I often sit in front of couples silently praying for wisdom to help them get unstuck from the destructive patterns that are spiraling their relationship down into the black abyss of divorce. I think if I could just say the right words or use the right interventions then the relationship can be saved. So much pain is produced by their bickering, fighting, insults, accusations and hurtful words. My heart breaks at the pain we humans can inflict upon each other and I desperately want to stop it.
But what I have come to realize is my best insights and carefully crafted observations are useless without one crucial ingredient.
There needs to be a willingness to change.
Sometimes this willingness comes out of frustration – after they have tried everything and failed.
Sometimes this willingness is a huge leap of faith – trusting in the knowledge and skill of the therapist.
And sometimes this willingness comes out of pain – they would just like the fighting to stop and feel peace.

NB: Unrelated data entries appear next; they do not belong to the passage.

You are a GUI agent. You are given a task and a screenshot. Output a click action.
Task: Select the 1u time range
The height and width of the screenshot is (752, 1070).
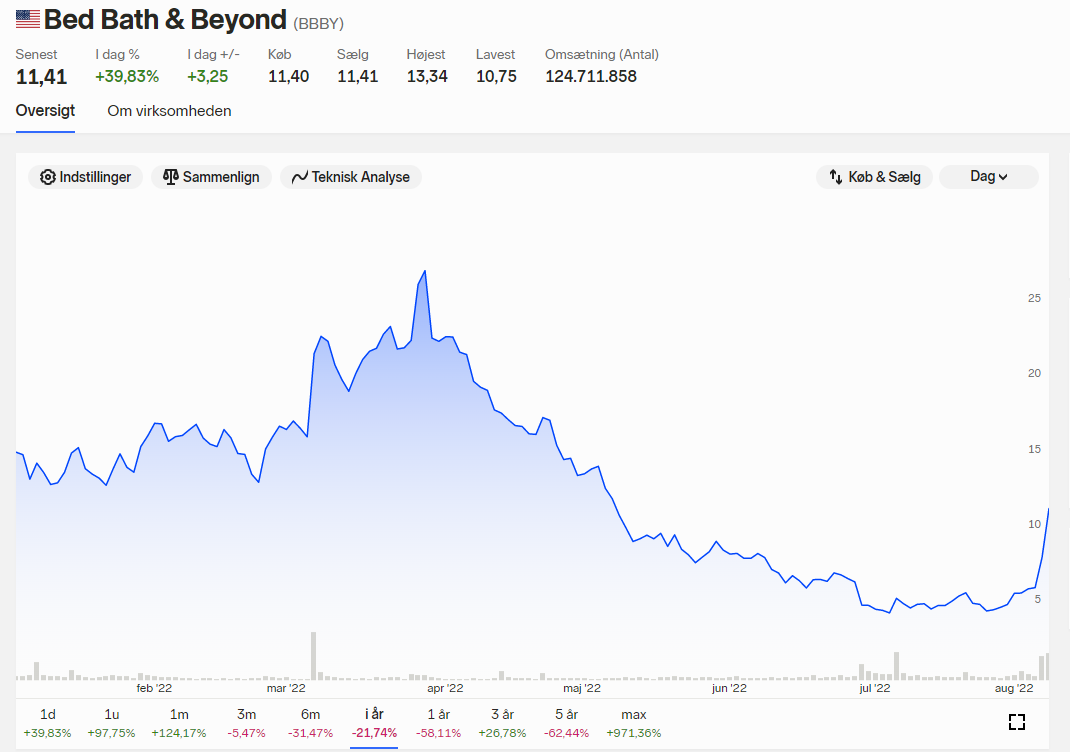[111, 723]
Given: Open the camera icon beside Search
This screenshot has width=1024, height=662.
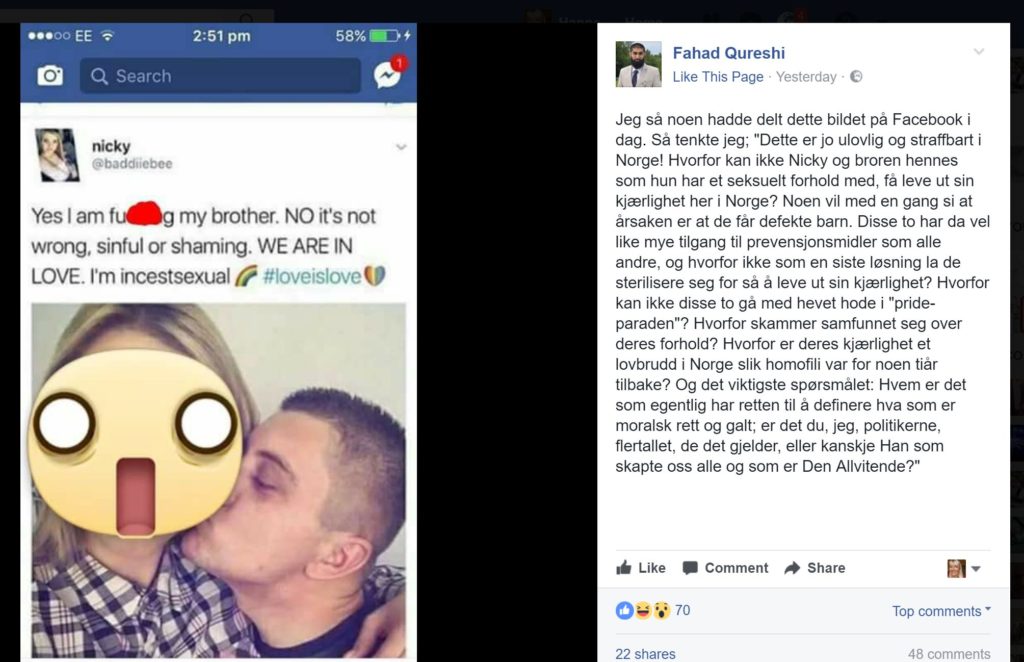Looking at the screenshot, I should [x=50, y=76].
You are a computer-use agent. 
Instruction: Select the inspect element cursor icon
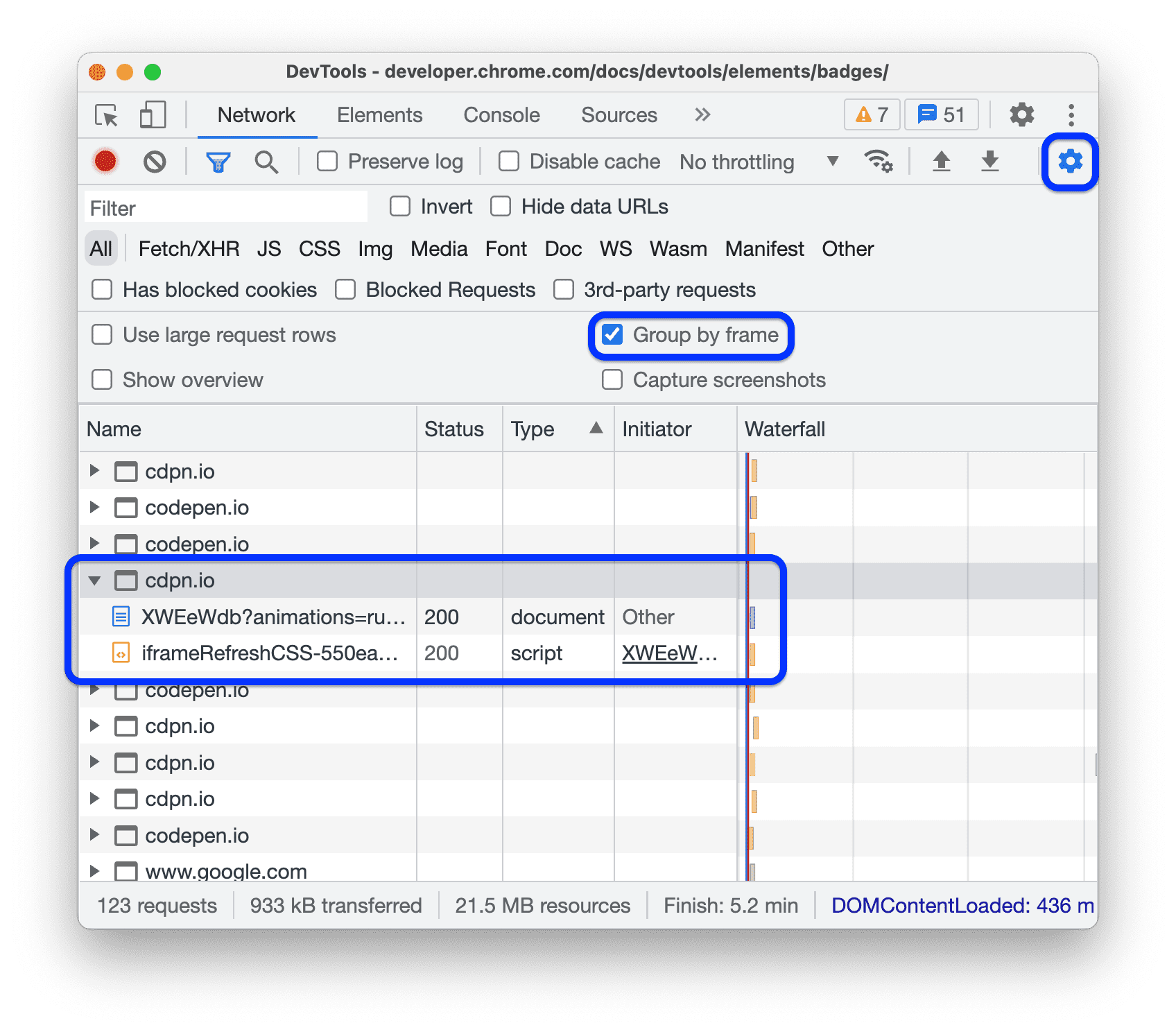(x=105, y=114)
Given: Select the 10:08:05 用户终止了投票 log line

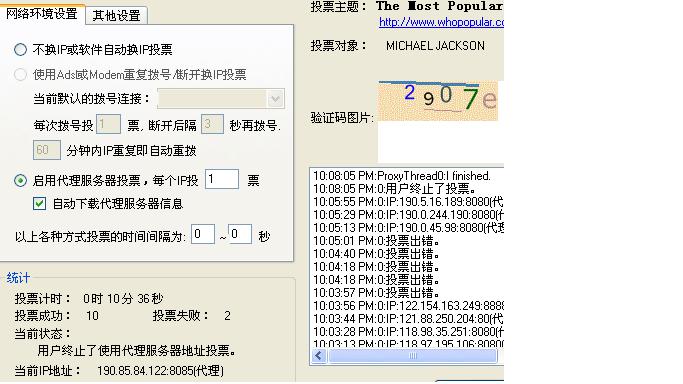Looking at the screenshot, I should tap(395, 189).
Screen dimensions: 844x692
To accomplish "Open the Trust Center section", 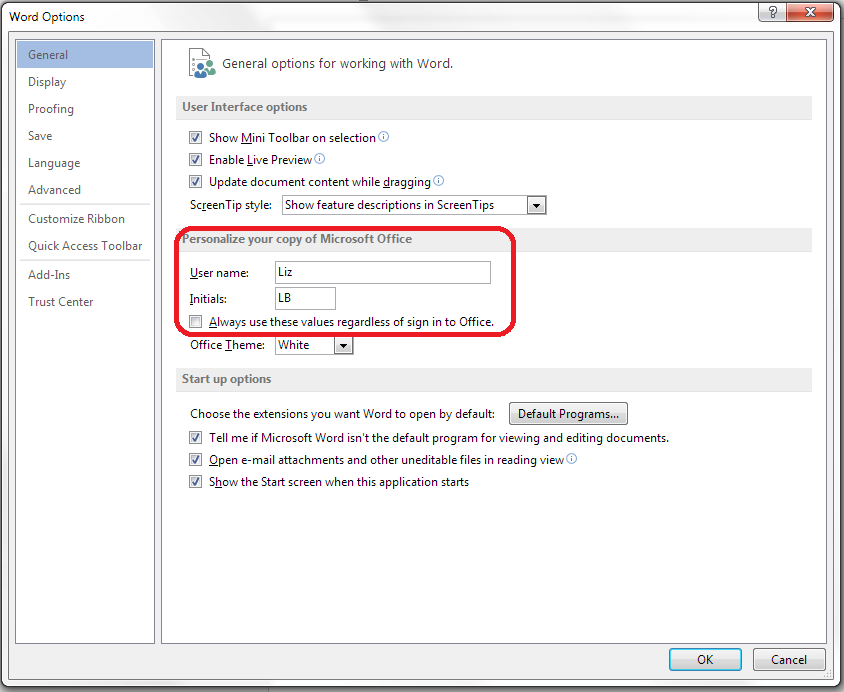I will click(x=61, y=302).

At the core of this willingness is a much-maligned character quality called humility, a willingness to look critically at one's self before attempting to change their partner. When this quality is present miraculous breakthroughs become possible.
But where there is no humility the opposite is true. All the insight, skill, and brilliant counseling will not move couples closer together. At the core of truly intimate relationships is the ability to suspend one’s own prejudice and look compassionately and empathetically at their partner.
This should be no surprise. Even the greatest teacher, healer and lover who ever walked this earth could not perform his miraculous interventions when hearts were hard, eyes were closed and ears stopped up.
So my simple word to you (and me) is to soften our hearts, open our eyes, unstop our ears and let the healing begin. For as surely as God made us he desires to bring healing into our lives and our marriages – if only we will humble ourselves.